AfDBAM 2018: “Africa must work for its self” –Adesina

21May 2018
Angel Navuri
KOREA
The Guardian
AfDBAM 2018: “Africa must work for its self” –Adesina

While poor nations export raw materials. Africa must quit being at the bottom of the global value chains and move to rapidly industrialize, with value addition to everything that it produces.

African Development Bank President Akinwumi Adesina.

According to the African Development Bank President Akinwumi Adesina during the 2018 annual meeting that kicks off today in Busan, Korea.

 “Secret of the wealth of nations is clear: developed nations add value to everything they produce” said Adesina

He added that Africa must work for itself, its people, not exporting wealth to others.Industrialise Africa is one of five accelerators of the African Development Bank.

The others are Feed Africa, Light Up and Power Africa, Integrate Africa, and Improve the Quality of Life for the People of Africa.

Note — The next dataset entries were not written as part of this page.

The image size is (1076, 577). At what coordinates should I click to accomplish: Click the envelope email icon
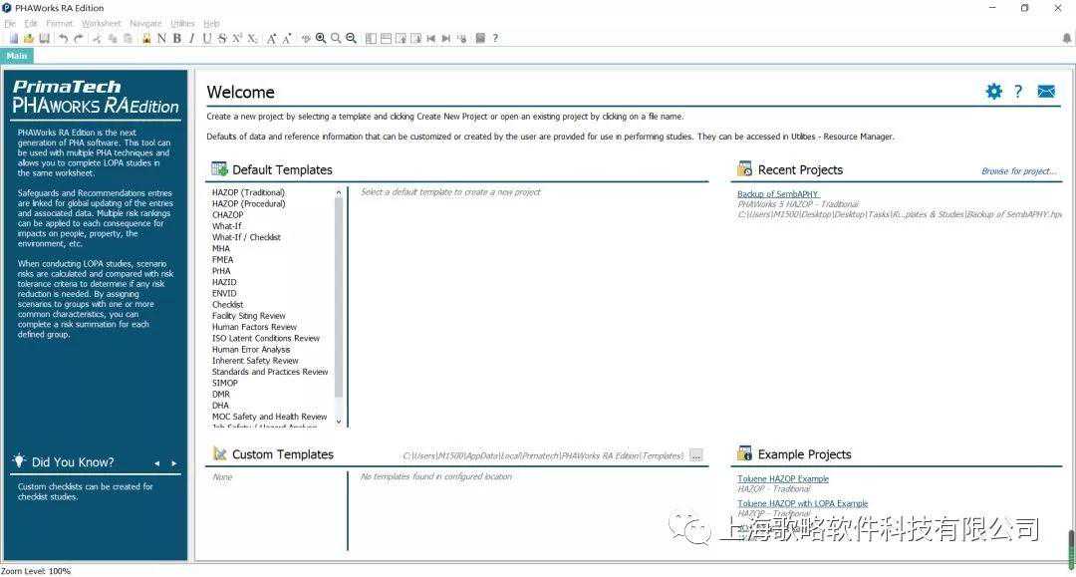1045,92
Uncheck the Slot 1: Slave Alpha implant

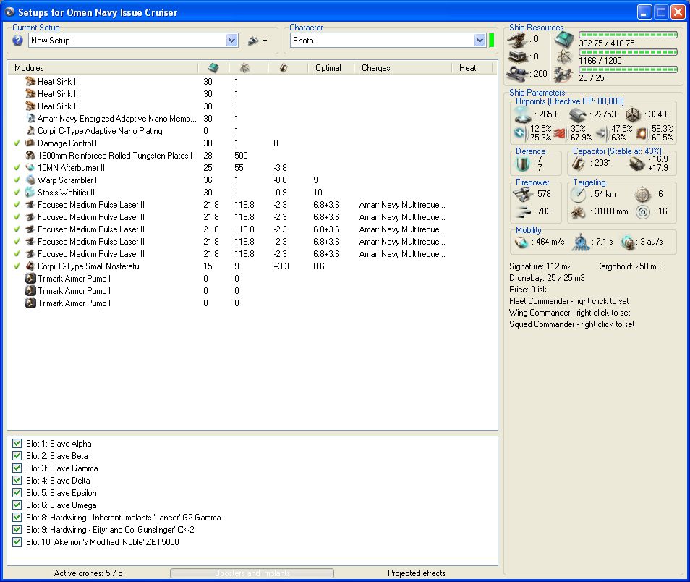(x=17, y=444)
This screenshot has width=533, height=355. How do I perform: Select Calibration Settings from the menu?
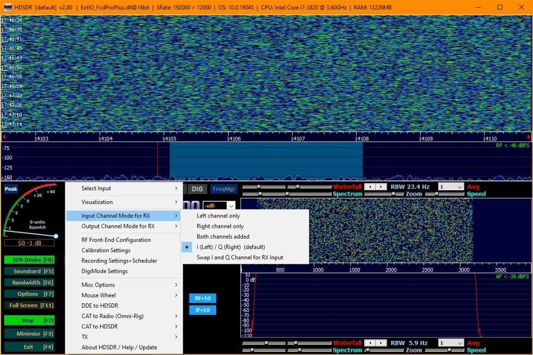pyautogui.click(x=106, y=250)
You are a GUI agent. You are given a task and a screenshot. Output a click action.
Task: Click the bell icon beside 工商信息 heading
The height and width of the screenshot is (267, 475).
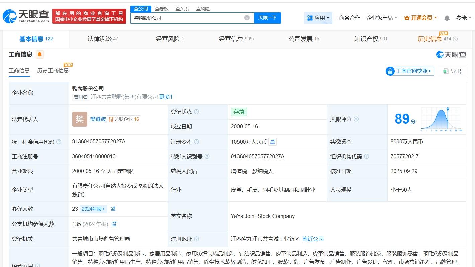click(x=39, y=54)
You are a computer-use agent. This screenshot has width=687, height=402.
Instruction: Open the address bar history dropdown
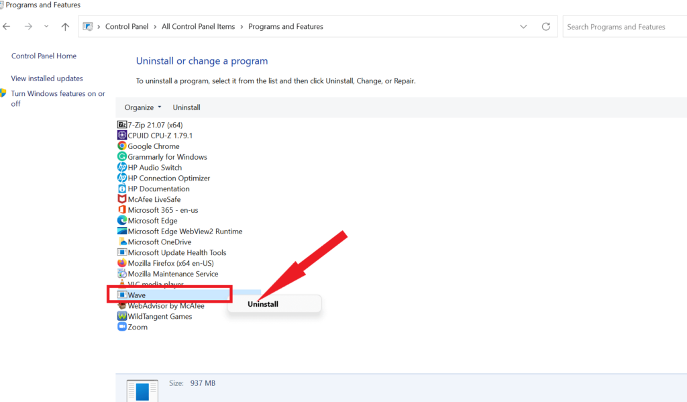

I firmly believe that if Africa focuses on these High 5s, the continent will achieve 90% of its Sustainable Development Goals and its Agenda 2063 goals.

“This is why Industrialise Africa is at the heart of the African Development Bank’s High 5s. To industrialise Africa, the African Development Bank is committed to mobilising capital, de-risking investments for the private sector, and leveraging capital markets” he noted

Adesina further said that this is essential for moving Africa’s Industrial agenda forward and for building an Africa of the twenty-first century that is well positioned to take its place in global value chains.

“Africa is certainly the place to do business today. We have a rapidly growing young population, and an increasing demand for consumer goods, food, and financial services. Together, these factors make Africa an attractive business and industrial proposition for the private sector”. Adding that Diversification is not a goal. It is the outcome of well-planned policies for the structural transformation of economies.

According to him no region of the world has moved to industrialized economy status without passing through the transformation of the agricultural sector. This is the formula: agriculture allied with industry, manufacturing and processing capability, equals strong and sustainable economic development and wealth creation throughout the economy.

“The bottom line is that we need to produce more and we need to produce better. Most of all, we need to add value to our resources and raw materials, and turn them into processed products: noted Adesina

Africa is a land of opportunity. The continent is well endowed with natural resources necessary for a resource-based industrialization. The continent is sitting on more than US$82 trillion in discovered natural resources, with the potential to contribute US$30 billion a year in government revenues over the next 20 years. Africa also possesses other natural resources – minerals, rivers, forests, fisheries, etc., in vast quantities worth significant amount.

The value added of its fisheries and aquaculture alone is estimated to be more than US$24 billion. However, many countries continue to export raw materials with little value addition. For example, Africa exports 69% of the world’s raw cocoa beans but only 16% of ground cocoa, which is typically worth 2-3 times more per ton than raw cocoa.

Transforming the agriculture sector in Africa towards agro-allied industrialization could open markets worth more than US$100 billion a year by 2025. Agribusiness can thus be the engine of Africa's structural transformation while creating decent nonagricultural jobs, increasing income, feeding Africa, and alleviating poverty. Therefore, agribusiness can be the engine of Africa's structural transformation while creating decent non-agricultural jobs, increasing income, feeding Africa, and alleviating poverty.